By Rachel Sachs
The internet (not just the health policy part of the internet!) is fascinated by today’s New York Times story about dramatic recent increases in the costs of many decades-old drugs. The story focuses on the case of Daraprim, the standard of care for treating the parasitic infection toxoplasmosis. Daraprim was recently acquired by a start-up, which then raised the drug’s price from $13.50 a pill to $750 a pill. Daraprim has been around for decades, and as the story notes, it’s just one of many recent examples of dramatic price increases for generic drugs, often after their acquisition by other companies (as in this case).

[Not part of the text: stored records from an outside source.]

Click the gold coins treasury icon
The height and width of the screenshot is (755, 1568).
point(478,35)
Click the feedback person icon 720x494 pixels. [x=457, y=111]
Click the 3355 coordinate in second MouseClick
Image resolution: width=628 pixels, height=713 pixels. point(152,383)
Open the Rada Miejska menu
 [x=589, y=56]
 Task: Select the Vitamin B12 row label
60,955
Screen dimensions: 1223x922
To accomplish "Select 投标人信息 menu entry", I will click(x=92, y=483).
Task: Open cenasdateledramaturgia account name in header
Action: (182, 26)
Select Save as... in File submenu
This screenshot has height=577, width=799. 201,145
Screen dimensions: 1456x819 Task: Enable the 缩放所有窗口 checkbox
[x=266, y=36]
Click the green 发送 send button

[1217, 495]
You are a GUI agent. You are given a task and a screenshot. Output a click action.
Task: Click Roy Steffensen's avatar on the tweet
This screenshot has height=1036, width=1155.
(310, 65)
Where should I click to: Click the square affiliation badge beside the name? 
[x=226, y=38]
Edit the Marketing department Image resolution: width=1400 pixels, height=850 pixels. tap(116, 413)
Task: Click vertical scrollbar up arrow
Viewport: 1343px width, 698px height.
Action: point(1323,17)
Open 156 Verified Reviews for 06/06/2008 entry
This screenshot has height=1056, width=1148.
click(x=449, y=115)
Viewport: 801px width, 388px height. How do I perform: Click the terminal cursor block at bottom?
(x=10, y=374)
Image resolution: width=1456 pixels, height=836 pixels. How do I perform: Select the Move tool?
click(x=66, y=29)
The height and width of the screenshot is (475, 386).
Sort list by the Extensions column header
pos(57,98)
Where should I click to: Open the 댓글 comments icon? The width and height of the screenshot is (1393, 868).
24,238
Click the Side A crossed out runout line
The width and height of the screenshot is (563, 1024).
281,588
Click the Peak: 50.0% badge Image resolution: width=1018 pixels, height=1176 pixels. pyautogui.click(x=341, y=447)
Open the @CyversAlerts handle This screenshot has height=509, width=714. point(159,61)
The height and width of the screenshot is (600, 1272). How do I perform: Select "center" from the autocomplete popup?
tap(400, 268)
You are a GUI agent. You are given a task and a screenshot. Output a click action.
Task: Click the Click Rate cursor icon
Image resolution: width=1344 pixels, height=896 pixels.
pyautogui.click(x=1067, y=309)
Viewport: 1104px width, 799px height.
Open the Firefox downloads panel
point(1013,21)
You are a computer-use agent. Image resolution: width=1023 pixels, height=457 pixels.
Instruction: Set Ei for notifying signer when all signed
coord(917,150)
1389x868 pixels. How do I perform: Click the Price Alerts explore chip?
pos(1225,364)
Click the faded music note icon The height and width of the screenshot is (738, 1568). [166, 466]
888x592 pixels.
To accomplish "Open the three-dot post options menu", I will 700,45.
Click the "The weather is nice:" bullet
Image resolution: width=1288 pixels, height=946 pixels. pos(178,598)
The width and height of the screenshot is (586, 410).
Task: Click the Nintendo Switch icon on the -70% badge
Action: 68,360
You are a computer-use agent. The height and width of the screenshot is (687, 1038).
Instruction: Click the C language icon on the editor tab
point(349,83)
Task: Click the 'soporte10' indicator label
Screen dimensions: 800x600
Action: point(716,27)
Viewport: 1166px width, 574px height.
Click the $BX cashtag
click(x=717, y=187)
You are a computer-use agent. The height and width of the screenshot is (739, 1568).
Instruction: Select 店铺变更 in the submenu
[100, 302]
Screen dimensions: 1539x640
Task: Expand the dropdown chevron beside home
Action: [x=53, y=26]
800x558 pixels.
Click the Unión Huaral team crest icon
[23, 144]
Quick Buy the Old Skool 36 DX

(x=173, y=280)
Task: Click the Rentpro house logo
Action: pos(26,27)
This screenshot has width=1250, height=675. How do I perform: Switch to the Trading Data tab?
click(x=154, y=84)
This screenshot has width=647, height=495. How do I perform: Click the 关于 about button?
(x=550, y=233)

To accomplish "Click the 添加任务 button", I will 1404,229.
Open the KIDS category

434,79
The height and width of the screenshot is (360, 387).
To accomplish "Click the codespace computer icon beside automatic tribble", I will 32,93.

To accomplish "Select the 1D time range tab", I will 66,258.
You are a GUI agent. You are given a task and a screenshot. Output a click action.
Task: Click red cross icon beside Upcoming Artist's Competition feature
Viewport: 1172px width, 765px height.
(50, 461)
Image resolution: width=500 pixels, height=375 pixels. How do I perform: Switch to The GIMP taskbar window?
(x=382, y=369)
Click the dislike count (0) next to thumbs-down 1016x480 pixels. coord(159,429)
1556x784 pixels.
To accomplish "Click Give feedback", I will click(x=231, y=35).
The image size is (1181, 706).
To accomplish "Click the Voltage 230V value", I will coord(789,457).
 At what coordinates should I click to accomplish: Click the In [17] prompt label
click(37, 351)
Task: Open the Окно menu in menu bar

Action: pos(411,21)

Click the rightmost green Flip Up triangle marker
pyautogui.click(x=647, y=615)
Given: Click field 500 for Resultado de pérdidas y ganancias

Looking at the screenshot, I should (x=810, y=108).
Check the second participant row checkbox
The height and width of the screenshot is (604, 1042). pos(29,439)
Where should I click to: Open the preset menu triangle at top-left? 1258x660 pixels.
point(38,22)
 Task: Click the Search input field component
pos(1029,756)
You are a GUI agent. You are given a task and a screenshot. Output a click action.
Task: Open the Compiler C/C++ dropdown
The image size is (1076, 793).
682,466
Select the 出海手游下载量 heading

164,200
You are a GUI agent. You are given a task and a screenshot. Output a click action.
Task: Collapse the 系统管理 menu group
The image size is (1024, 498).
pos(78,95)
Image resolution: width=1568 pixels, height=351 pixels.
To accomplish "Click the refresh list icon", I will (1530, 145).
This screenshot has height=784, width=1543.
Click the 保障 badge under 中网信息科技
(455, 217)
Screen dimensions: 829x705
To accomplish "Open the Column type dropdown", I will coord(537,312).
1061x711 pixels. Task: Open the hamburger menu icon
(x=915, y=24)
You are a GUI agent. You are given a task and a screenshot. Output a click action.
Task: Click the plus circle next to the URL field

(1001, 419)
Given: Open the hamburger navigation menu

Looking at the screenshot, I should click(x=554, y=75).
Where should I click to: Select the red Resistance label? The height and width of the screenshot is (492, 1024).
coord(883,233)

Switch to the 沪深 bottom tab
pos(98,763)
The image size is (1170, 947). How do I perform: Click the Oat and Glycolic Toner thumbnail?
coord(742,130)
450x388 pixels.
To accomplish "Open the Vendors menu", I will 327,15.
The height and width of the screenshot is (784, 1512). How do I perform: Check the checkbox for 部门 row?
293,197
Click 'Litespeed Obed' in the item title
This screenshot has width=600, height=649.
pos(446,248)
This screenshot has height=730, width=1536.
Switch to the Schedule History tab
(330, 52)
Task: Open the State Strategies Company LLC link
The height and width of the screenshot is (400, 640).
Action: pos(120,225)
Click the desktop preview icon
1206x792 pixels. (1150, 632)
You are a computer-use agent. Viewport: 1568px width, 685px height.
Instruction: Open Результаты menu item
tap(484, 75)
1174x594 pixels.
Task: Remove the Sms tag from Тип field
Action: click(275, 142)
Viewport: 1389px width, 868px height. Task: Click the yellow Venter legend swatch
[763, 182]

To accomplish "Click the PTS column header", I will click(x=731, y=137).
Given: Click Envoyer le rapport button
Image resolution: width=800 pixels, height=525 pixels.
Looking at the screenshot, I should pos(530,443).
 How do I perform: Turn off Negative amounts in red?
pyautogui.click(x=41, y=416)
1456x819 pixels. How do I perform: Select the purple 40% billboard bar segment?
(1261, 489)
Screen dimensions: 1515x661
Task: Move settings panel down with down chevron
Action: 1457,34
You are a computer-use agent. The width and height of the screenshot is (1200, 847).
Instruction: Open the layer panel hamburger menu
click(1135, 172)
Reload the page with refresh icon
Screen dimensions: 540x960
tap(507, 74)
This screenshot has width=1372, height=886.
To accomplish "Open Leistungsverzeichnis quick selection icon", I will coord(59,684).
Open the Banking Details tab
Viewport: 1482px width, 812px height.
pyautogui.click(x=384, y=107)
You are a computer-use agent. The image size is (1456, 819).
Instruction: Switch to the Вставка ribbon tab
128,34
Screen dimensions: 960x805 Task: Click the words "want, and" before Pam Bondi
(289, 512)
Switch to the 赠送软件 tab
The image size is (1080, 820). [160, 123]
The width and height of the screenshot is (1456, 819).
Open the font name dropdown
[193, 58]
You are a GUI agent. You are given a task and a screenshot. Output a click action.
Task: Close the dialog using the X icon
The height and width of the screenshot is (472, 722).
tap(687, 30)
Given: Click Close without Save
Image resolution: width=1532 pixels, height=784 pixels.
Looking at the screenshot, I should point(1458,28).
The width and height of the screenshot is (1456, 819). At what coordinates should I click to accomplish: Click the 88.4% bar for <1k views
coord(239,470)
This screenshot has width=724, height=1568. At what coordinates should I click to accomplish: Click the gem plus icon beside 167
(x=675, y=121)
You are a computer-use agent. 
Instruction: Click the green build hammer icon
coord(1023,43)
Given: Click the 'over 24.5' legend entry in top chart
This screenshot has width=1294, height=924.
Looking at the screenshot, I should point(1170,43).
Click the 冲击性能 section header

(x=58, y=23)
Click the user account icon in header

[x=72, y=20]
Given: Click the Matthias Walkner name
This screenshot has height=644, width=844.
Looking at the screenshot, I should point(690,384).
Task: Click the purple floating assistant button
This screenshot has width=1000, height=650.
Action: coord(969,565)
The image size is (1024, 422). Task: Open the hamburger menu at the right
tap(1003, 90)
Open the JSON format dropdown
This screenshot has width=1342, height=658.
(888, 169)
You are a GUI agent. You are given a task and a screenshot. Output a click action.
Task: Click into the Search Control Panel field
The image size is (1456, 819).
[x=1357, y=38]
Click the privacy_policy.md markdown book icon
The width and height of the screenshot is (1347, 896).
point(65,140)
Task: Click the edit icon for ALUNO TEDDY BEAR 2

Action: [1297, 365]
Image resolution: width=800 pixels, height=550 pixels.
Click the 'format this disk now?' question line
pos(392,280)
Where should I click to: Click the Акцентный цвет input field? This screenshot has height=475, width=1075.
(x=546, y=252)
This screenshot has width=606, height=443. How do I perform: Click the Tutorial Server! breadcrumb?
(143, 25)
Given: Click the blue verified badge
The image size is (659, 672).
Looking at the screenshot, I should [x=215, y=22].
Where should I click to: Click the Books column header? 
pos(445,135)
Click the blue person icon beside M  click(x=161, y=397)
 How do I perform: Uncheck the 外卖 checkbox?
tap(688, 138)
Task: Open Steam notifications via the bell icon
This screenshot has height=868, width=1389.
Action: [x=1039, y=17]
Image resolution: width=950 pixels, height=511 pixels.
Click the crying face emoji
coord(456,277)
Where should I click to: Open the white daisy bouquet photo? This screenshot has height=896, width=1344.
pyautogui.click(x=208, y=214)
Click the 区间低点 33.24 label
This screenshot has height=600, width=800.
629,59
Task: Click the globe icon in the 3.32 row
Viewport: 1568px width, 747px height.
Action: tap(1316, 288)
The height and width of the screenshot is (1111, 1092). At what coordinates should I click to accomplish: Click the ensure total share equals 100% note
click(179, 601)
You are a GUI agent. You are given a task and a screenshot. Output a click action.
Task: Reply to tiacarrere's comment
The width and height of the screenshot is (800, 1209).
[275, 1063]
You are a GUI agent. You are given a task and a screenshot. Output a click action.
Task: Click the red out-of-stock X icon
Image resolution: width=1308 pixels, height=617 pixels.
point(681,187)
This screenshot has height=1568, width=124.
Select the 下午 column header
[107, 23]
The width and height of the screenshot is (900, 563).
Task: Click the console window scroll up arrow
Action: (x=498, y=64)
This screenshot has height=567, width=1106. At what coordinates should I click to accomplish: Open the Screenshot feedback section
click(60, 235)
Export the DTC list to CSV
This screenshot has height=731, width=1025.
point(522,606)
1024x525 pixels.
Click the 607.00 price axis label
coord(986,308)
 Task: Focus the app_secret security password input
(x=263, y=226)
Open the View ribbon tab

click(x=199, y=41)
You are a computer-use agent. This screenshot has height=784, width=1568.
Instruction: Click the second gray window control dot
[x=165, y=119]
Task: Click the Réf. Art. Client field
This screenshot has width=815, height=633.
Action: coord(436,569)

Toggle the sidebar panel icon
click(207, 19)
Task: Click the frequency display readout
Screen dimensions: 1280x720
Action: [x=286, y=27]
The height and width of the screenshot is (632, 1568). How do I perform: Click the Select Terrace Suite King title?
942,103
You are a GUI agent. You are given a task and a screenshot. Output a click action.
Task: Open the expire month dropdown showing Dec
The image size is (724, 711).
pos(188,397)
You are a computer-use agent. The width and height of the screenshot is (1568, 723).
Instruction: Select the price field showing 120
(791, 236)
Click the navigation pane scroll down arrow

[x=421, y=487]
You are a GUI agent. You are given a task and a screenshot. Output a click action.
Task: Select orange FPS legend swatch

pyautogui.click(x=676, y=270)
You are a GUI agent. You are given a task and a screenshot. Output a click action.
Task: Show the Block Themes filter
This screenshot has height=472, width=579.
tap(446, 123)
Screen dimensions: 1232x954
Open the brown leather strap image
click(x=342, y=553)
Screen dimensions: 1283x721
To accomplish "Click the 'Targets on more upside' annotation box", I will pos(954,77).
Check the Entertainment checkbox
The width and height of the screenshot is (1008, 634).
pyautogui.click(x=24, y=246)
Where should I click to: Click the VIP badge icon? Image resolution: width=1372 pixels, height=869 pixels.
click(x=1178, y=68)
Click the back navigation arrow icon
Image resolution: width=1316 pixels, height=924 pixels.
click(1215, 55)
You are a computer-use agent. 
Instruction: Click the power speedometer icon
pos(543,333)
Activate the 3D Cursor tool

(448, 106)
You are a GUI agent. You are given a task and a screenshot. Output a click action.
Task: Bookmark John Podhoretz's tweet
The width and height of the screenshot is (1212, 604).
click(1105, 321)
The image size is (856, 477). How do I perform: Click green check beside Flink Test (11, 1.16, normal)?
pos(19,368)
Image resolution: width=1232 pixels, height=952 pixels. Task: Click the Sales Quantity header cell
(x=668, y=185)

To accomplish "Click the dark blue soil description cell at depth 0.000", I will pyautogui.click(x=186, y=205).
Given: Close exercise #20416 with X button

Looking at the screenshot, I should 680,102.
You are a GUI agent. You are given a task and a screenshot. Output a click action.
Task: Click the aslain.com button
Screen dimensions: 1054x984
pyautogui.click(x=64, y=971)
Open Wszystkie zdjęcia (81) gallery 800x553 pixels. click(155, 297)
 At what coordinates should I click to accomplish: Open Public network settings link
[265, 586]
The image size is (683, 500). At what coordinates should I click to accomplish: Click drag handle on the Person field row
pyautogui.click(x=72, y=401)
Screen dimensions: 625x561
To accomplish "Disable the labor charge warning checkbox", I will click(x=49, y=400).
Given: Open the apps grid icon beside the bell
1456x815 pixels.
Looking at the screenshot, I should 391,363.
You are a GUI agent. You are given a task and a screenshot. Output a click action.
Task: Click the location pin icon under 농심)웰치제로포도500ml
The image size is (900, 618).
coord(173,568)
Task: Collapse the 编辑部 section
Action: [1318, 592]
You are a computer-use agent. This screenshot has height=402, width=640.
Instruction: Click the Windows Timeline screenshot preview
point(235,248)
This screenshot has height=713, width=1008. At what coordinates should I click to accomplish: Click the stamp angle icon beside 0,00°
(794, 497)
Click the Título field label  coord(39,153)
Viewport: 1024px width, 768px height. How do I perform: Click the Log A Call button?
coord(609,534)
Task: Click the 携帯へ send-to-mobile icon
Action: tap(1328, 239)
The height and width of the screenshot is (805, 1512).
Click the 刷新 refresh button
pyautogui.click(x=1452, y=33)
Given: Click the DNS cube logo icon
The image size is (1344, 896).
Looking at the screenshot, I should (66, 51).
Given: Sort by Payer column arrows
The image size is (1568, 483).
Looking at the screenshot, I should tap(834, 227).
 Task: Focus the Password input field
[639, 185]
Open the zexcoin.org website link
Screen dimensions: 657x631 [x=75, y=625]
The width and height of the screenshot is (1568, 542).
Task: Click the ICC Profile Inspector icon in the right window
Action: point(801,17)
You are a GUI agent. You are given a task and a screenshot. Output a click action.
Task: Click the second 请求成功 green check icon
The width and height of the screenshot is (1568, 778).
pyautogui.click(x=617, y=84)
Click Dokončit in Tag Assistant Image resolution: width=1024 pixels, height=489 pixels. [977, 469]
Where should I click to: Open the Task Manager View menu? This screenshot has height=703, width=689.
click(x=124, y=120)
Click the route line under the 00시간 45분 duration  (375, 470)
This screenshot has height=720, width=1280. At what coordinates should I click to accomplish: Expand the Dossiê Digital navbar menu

The article raises an enormous number of issues of interest to intellectual property and health policy scholars, both explicitly and implicitly, and other commentators have begun to canvass them. But I want to spend the rest of this blog post unpacking a single point made in the article, because it actually contains an enormous amount of complexity. As the author notes, “[the company’s] price increase could bring sales to tens or even hundreds of millions of dollars a year if use remains constant. Medicaid and certain hospitals will be able to get the drug inexpensively under federal rules for discounts and rebates. But private insurers, Medicare and hospitalized patients would have to pay an amount closer to the list price.”
The author is right that there’s one sense in which Medicaid and entities eligible for the 340B program (I assume this is what the author is referring to when he says “certain hospitals”) will be able to obtain this drug “inexpensively” – but there’s another sense in which they won’t be able to.